INTERSPEECH 2004 - ICSLP
This paper presents a new feature for speaker identification called perceptual log area ratio (PLAR). PLAR is closely related to the log area ratio (LAR) feature. PLAR is derived from the perceptual linear prediction (PLP) rather than the linear predictive coding (LPC). The PLAR feature derived from PLP is more robust to noise than the LAR feature. In this paper, PLAR, LAR and MFCC features were tested in a Gaussian mixture model (GMM) based speaker identification system. The F-ratio feature analysis showed that the lower order PLAR and LAR coefficients are superior in classification performance to their MFCC counterparts.

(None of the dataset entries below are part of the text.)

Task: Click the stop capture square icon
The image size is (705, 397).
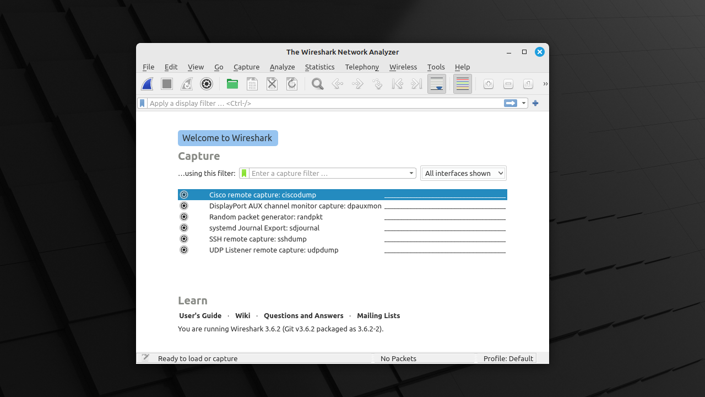Action: tap(167, 84)
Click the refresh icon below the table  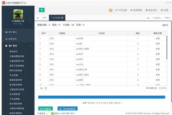click(x=46, y=88)
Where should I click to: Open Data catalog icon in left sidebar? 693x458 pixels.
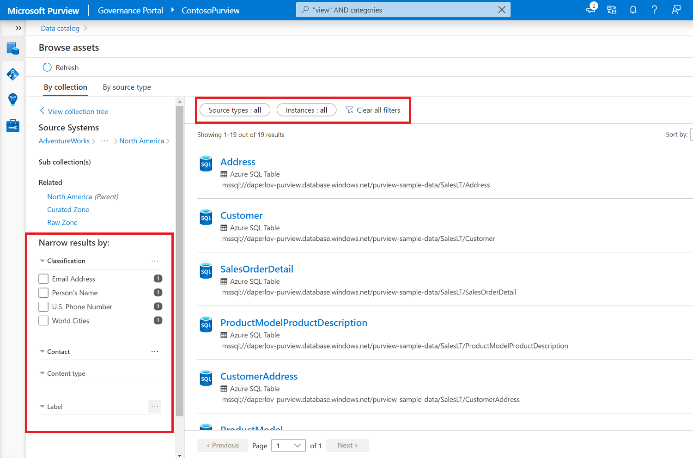coord(13,48)
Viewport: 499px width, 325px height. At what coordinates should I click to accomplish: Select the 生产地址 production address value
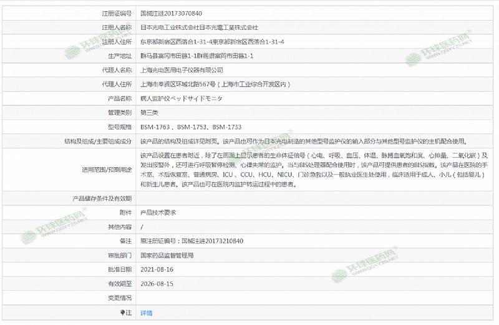(196, 56)
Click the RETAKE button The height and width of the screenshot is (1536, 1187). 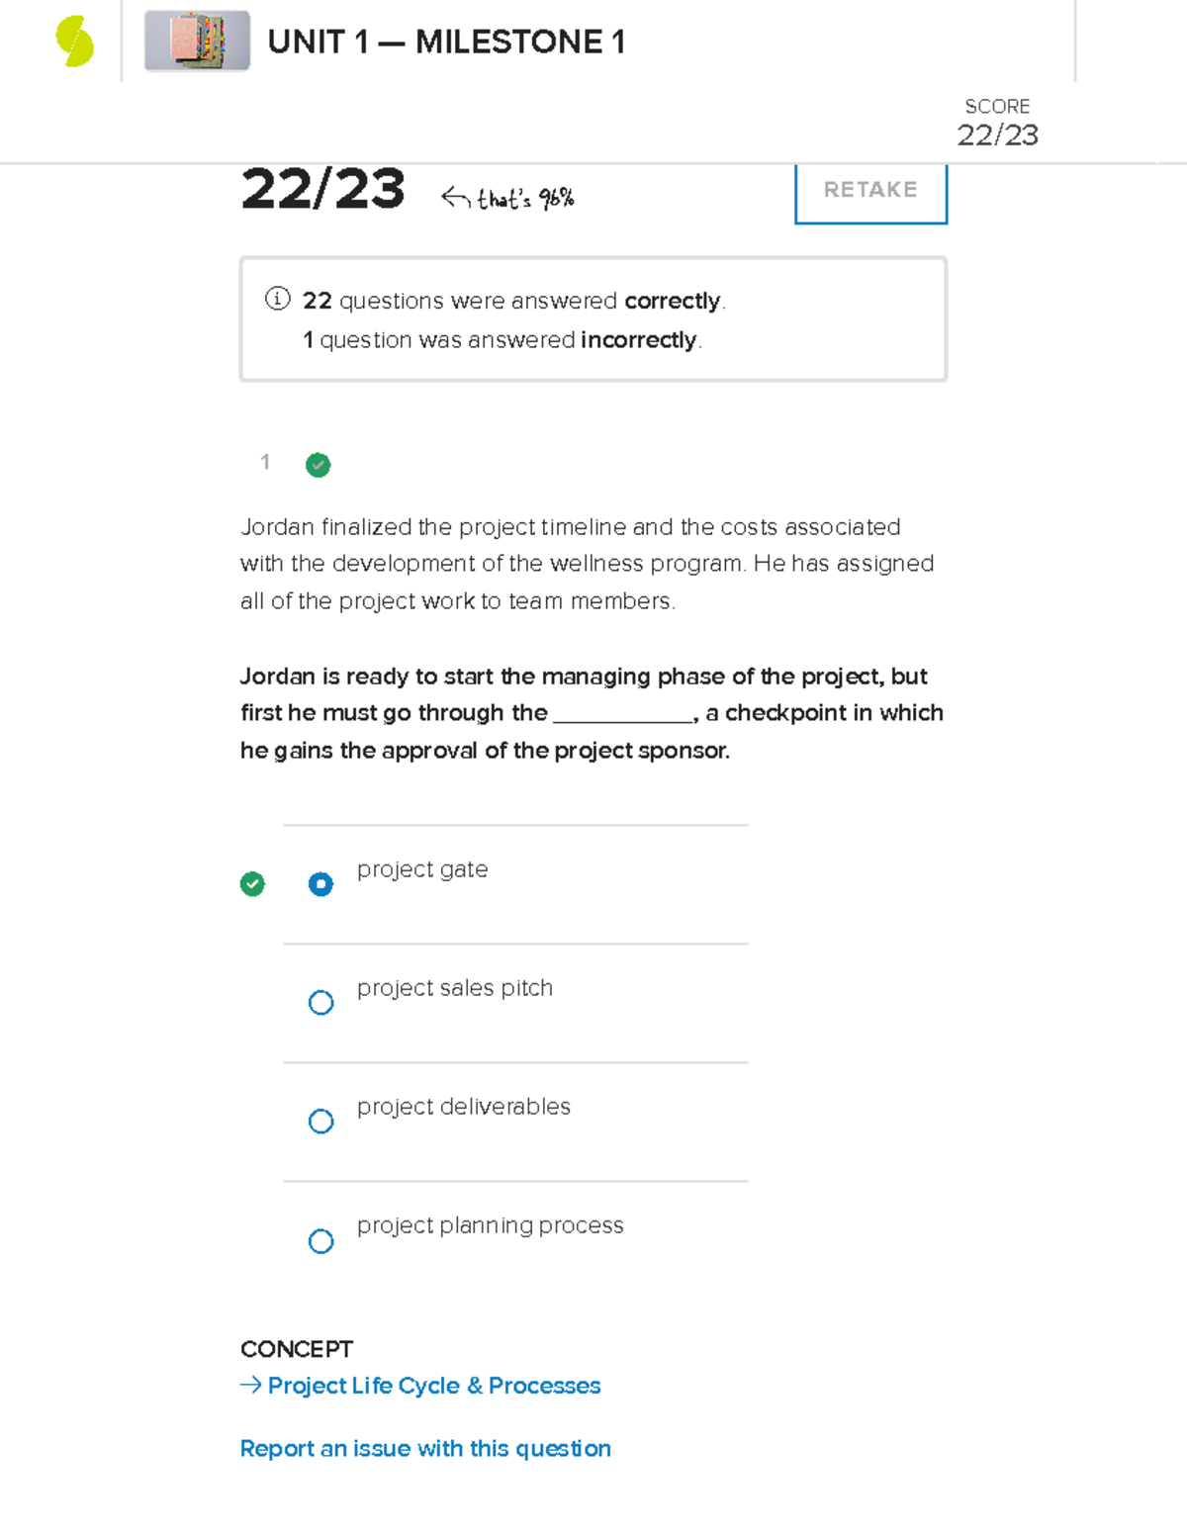[869, 190]
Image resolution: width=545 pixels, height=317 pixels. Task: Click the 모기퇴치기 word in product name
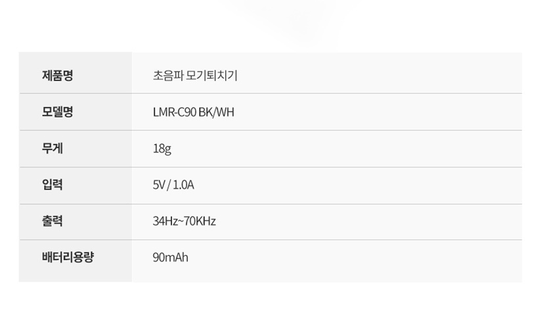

The text-independent, closed-set speaker identification accuracies, as tested on KING, YOHO and the down-sampled version of TIMIT databases were 85.29%, 97.045%, 98.81% using PLAR, 61.76%, 94.76%, 97.92% using LAR and 84.31%, 96.48%, 96.73% using MFCC. Those results showed that PLAR is better than LAR and MFCC in both clean and noisy environments.
Bibliographic reference. Chow, David / Abdulla, Waleed (2004): "Robust speaker identification based on perceptual log area ratio and Gaussian mixture models", In INTERSPEECH-2004, 1761-1764.